Fig. 3. Growth curves of bladder cell lines transfected with either the minigene circuit or the traditional circuit.

Proliferations of the transfected cells “high grade-1” (a), “high grade-2” (b), “high grade-3”(c), “high grade-4” (d), “low grade-1” (e), “low grade-2” (f), “low grade-3”(g), “low grade-4” (h), “normal-1” (i), “normal-2” (j), and “normal-3” (k) were measured using the CCK-8 assay at different time intervals. The minigene circuit without output gene was used as the negative control. The curves of cell proliferations were compared using two-way analysis of variance (ANOVA). The results at each time point are shown as the mean ± SD. Each experiment was independently performed in triplicate five times. Each error bar indicates the variation between the means of five independent experiments. ^*p < 0.05 and ^**p < 0.01 between the groups. Exact p-values for asterisks (from left to right): 0.0008, 0.0059, 0.0061, 0.0007, 0.0034, 0.0011, 0.0057, 0.0019, 0.0063, 0.0023, 0.0021, 0.0064, 0.0062, 0.0055, 0.0054, 0.0059, 0.0053, 0.034, 0.034, 0.036, 0.036, 0.041, and 0.038. OD optical density. Source data are provided as a Source Data file.

Fig. 4. Migrations of bladder cell lines transfected with either the minigene or traditional circuits.

Migrations of the transfected cells “high grade-1” (a), “high grade-2” (b), “high grade-3” (c), “high grade-4” (d), “low grade-1” (e), “low grade-2” (f), “low grade-3”(g), “low grade-4” (h), “normal-1” (i), “normal-2” (j), and “normal-3” (k) were measured using the scratch assay. Data are expressed as the mean ± SD (l). The minigene circuit without output gene was used as the negative control. Relative cell migration (%) in each group was determined by the migration distance normalized to that of the negative control group. Each experiment was independently performed in triplicate five times. Each error bar indicates the variation between the means of five independent experiments. The small black dots represent the mean of each independent experiment. ^*p < 0.05 and ^**p < 0.01, between the groups, using a two-tailed t-test. Exact p-values for asterisks (from left to right): 0.0033, 0.027, 0.0087, 0.0042, 0.045, 0.0081, 0.0043, 0.025, 0.0096, 0.0052, 0.031, 0.0093, 0.0036, 0.0045, 0.043, 0.0049, 0.0068, 0.042, 0.0043, 0.0062, 0.044, 0.0054, 0.0074, 0.046, 0.021, 0.033, 0.017, 0.029, 0.024, and 0.036. Source data are provided as a Source Data file.

Fig. 5. Minigene circuits specifically and efficiently inhibited in vivo tumor growth and metastasis.
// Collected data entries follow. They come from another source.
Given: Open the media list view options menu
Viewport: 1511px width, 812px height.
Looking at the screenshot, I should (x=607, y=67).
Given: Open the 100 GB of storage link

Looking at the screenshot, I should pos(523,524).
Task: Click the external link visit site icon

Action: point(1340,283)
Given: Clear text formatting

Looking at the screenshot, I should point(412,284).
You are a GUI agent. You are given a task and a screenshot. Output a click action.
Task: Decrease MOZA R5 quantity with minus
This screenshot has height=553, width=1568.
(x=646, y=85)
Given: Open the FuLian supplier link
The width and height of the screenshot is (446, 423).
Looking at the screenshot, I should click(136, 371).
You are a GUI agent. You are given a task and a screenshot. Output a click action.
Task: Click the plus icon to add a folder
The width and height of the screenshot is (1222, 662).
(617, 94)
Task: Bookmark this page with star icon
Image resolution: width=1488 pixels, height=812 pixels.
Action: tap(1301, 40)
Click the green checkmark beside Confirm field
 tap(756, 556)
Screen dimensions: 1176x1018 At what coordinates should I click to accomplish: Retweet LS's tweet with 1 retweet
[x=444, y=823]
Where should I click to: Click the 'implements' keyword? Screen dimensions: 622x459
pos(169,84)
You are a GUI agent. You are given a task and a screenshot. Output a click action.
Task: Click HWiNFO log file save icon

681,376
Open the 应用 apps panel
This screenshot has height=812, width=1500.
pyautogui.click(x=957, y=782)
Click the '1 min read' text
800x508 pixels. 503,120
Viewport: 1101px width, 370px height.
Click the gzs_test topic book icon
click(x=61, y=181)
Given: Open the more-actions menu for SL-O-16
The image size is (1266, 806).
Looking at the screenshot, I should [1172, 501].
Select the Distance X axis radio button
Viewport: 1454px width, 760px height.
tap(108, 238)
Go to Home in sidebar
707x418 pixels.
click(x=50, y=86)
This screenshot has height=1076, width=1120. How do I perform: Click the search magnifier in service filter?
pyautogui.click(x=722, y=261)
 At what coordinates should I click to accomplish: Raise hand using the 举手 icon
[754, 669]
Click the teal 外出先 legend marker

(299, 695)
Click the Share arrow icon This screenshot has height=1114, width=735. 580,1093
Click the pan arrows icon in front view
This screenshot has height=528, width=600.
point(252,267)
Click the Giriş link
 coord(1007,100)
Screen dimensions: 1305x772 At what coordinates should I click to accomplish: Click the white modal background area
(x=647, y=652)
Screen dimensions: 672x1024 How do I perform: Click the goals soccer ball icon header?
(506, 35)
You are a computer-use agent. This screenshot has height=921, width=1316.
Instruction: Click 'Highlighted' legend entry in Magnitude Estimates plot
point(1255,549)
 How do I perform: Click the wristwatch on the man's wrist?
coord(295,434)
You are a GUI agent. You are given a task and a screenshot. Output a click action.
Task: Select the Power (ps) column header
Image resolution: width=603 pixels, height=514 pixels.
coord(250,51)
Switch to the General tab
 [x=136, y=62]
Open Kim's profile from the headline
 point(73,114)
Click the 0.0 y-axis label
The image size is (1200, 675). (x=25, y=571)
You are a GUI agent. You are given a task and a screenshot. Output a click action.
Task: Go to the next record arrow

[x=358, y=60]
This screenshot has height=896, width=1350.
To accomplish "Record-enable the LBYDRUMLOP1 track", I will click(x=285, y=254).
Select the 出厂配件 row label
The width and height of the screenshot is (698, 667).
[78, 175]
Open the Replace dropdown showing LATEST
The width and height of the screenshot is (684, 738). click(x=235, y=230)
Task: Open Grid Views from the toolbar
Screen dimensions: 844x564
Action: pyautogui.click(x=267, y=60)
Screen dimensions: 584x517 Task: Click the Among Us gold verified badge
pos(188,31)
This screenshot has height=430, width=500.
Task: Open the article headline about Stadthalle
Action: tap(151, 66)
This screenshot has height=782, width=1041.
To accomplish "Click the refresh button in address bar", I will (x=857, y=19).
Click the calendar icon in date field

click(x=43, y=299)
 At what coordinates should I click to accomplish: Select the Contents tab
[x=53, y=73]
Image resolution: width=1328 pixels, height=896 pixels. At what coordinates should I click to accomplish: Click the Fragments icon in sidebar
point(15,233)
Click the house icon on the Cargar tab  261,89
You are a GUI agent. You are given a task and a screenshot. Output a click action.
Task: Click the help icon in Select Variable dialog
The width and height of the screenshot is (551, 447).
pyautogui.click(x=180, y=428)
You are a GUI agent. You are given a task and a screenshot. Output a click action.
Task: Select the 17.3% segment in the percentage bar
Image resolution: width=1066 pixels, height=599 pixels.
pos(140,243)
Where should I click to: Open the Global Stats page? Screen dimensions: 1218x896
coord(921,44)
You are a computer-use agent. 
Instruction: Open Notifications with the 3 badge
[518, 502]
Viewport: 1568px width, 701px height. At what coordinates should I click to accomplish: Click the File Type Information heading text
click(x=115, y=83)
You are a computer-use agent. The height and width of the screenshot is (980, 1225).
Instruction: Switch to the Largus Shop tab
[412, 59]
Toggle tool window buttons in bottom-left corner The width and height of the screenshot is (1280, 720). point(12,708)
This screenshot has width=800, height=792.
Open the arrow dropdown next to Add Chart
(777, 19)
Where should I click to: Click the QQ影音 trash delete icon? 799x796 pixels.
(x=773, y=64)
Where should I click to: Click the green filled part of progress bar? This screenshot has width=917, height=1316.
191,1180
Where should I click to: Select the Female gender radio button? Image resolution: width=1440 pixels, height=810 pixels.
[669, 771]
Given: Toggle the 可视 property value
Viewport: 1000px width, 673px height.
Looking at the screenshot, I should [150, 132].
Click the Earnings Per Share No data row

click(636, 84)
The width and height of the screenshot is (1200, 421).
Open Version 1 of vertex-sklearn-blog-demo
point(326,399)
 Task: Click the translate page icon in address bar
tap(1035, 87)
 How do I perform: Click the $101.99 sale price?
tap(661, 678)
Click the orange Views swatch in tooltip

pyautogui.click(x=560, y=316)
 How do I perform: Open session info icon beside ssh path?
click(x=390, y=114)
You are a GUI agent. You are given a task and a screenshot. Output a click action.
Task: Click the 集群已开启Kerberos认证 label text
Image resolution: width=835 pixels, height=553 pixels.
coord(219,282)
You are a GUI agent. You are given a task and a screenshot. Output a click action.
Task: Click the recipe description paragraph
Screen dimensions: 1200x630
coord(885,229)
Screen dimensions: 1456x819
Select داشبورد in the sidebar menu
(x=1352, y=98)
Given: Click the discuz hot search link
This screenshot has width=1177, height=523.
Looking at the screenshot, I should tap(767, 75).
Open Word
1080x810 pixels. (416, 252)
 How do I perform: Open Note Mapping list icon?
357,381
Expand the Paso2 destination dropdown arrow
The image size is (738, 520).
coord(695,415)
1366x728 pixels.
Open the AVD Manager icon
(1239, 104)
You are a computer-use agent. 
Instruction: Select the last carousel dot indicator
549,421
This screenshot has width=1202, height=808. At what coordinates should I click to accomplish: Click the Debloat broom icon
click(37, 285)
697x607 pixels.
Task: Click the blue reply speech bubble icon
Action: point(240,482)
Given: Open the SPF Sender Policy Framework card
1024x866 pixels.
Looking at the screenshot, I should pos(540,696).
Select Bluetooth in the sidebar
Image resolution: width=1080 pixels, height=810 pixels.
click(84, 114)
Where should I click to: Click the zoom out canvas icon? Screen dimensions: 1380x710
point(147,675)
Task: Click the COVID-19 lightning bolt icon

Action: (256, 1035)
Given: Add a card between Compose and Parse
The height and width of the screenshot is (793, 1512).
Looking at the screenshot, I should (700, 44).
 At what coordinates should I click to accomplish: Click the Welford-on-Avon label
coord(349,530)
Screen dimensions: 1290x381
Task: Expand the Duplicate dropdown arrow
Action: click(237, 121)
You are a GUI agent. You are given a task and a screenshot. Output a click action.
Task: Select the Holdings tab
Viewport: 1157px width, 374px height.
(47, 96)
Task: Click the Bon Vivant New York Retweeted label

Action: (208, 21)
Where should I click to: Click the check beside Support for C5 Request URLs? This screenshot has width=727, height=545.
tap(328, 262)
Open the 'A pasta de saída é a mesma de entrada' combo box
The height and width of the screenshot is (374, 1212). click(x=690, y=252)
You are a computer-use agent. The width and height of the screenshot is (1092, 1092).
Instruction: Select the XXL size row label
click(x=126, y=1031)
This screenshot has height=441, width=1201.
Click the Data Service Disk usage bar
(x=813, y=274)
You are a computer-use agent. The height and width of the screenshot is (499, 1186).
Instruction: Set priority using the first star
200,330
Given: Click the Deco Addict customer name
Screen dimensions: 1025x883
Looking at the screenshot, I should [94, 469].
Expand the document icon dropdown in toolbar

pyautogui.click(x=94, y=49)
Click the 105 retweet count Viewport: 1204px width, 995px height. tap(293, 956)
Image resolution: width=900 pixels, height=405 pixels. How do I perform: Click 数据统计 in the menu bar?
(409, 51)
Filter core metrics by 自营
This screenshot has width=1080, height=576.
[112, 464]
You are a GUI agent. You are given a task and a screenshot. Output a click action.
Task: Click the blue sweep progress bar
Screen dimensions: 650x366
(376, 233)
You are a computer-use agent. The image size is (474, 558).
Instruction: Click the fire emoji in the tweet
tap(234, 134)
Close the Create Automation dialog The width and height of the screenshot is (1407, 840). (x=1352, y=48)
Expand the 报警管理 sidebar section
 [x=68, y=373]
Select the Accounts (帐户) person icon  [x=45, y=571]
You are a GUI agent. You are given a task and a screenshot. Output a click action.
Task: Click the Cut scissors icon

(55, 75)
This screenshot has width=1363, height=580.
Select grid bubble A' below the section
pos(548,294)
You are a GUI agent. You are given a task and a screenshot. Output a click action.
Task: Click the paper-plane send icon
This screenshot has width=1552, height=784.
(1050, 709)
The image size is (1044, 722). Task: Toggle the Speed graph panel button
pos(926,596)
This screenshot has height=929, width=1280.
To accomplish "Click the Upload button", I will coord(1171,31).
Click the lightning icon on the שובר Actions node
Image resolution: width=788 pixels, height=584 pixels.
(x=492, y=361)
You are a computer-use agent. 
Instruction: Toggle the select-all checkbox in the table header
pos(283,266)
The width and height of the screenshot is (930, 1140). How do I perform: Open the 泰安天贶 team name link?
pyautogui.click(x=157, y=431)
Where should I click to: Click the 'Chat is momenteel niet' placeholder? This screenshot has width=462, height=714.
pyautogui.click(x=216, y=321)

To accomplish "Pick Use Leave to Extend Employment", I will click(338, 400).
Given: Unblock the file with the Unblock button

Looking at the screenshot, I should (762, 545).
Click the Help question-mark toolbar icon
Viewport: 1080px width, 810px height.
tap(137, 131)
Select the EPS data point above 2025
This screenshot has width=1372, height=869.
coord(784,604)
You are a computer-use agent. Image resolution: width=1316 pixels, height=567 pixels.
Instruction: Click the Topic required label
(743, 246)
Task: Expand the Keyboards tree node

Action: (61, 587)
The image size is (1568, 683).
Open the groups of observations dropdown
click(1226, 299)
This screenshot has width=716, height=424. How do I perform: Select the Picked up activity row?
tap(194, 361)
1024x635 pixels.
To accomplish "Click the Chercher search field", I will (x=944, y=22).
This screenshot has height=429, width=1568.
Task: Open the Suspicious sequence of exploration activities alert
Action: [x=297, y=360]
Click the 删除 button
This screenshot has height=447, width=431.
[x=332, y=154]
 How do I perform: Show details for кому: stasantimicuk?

a The design of minigene circuits targeting cellular genes p21 and E-cadherin. Among them, p21 and E-cadherin are located on the recipient cell genome, while other components are located on the AAV vector. b The tumor volume was calculated once every 5 days after injecting AAVs. The minigene circuit with sgRNA control that had no targeted intracellular gene was used as the negative control circuit. Tumors treated with the minigene circuit (n = 5 animals) targeting p21 were dramatically smaller than those treated with the negative control (n = 5 animals). Data are shown as means of tumor weight ± SD. The small blue dots represent the weight of each sample. ^**p < 0.01, relative to the negative control using the two-tailed t-test. Exact p-values for asterisks (from left to right): 0.0006, 0.0004, and 0.037. Source data are provided as a Source Data file. c Quantification for bioluminescence imaging of a metastatic model. The minigene circuit with sgRNA control that had no targeted intracellular gene was used as the negative control circuit. The luminescent signal intensities for either minigene circuit targeting E-cadherin (n = 5 animals) or negative control circuit (n = 5 animals) are shown. Only tumors in lung regions were quantified by intraperitoneal D-luciferin administration, and then the signal intensities in lungs were calculated. The small blue dots represent the mean signal intensity of each mouse. ^**p < 0.01 (p = 0.029), relative to the negative control using the two-tailed t-test. AAV adeno-associated virus. Source data are provided as a Source Data file.